Mais justement, la liberté d'expression des juges n'a pas la même amplitude que celle qu'on accorde au commun des mortels. Un juge s'exprime par ses jugements, point à la ligne.

Ce devoir de réserve, qu'ont d'ailleurs observé scrupuleusement tous les juges de la Cour suprême lorsqu'ils étaient en fonction, est à la mesure de leur immense pouvoir. La Cour suprême rend des jugements qui peuvent être dévastateurs (ou libérateurs) et qui se répercuteront sur la société pendant des années. Le moins qu'on puisse exiger de ses juges est l'apparence de l'objectivité, qui pourra convaincre le public qu'ils ont abordé telle ou telle cause avec un esprit ouvert.

Dans ce cas-ci, non seulement la juge McLachlin est tombée à pieds joints dans une matière essentiellement politique, mais encore elle nuit grandement aux Amérindiens qu'elle prétend défendre. Lorsqu'une autre cause concernant les droits aborigènes viendra devant la Cour suprême, on se rappellera les préjugés qu'avait publiquement exprimés sa patronne, et cela amoindrira la crédibilité de la Cour.

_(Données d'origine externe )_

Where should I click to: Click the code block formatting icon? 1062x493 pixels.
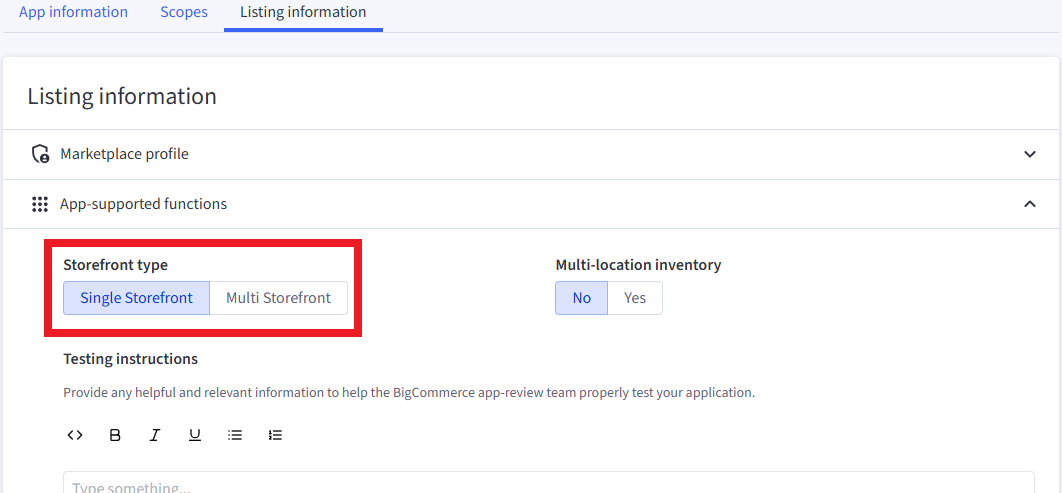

Pour un militant de la cause autochtone, les propos de la juge en chef vont de soi, « y'a rien là ». Mais quand on connaît l'histoire et le sens des mots, on se garde de se référer au concept de génocide à tort et à travers.

Le seul cas absolument clair de génocide - un mot qui signifie non seulement le massacre d'une population, mais aussi une opération d'extermination longuement planifiée, inspirée par une idéologie structurée et exécutée avec tous les outils de l'État - est celui de la Shoah. S'y sont ajoutés, du moins dans l'opinion publique, les massacres des Arméniens et des Tutsis.

L'histoire de l'humanité est remplie d'horreurs diverses. Mais on n'utilise pas le mot « génocide » à propos des nombreuses tueries et exactions qui se sont produites durant les guerres coloniales et les conquêtes territoriales. Les Vietnamiens ont été bien plus mal traités durant l'occupation française que les Amérindiens au Canada. Les Bretons ont vu leur culture exterminée par l'État français. Si, dans certains pensionnats religieux, de jeunes Amérindiens se sont vus empêchés de parler leur langue, en Bretagne, et durant des décennies, les enfants étaient punis et ridiculisés s'ils parlaient breton à l'école. On leur suspendait un sabot au cou.

La colonisation de l'Amérique latine a été infiniment plus cruelle que celle du Canada, laquelle a été une version soft de la colonisation aux États-Unis. Il s'est produit de terribles abus et injustices, en particulier dans l'ouest du pays, mais en Nouvelle-France, les colons ont nourri de fructueuses relations avec les autochtones.

Il n'y a pas eu de génocide culturel au Canada, ou alors tout, partout, est génocide... et alors les mots n'ont plus de sens.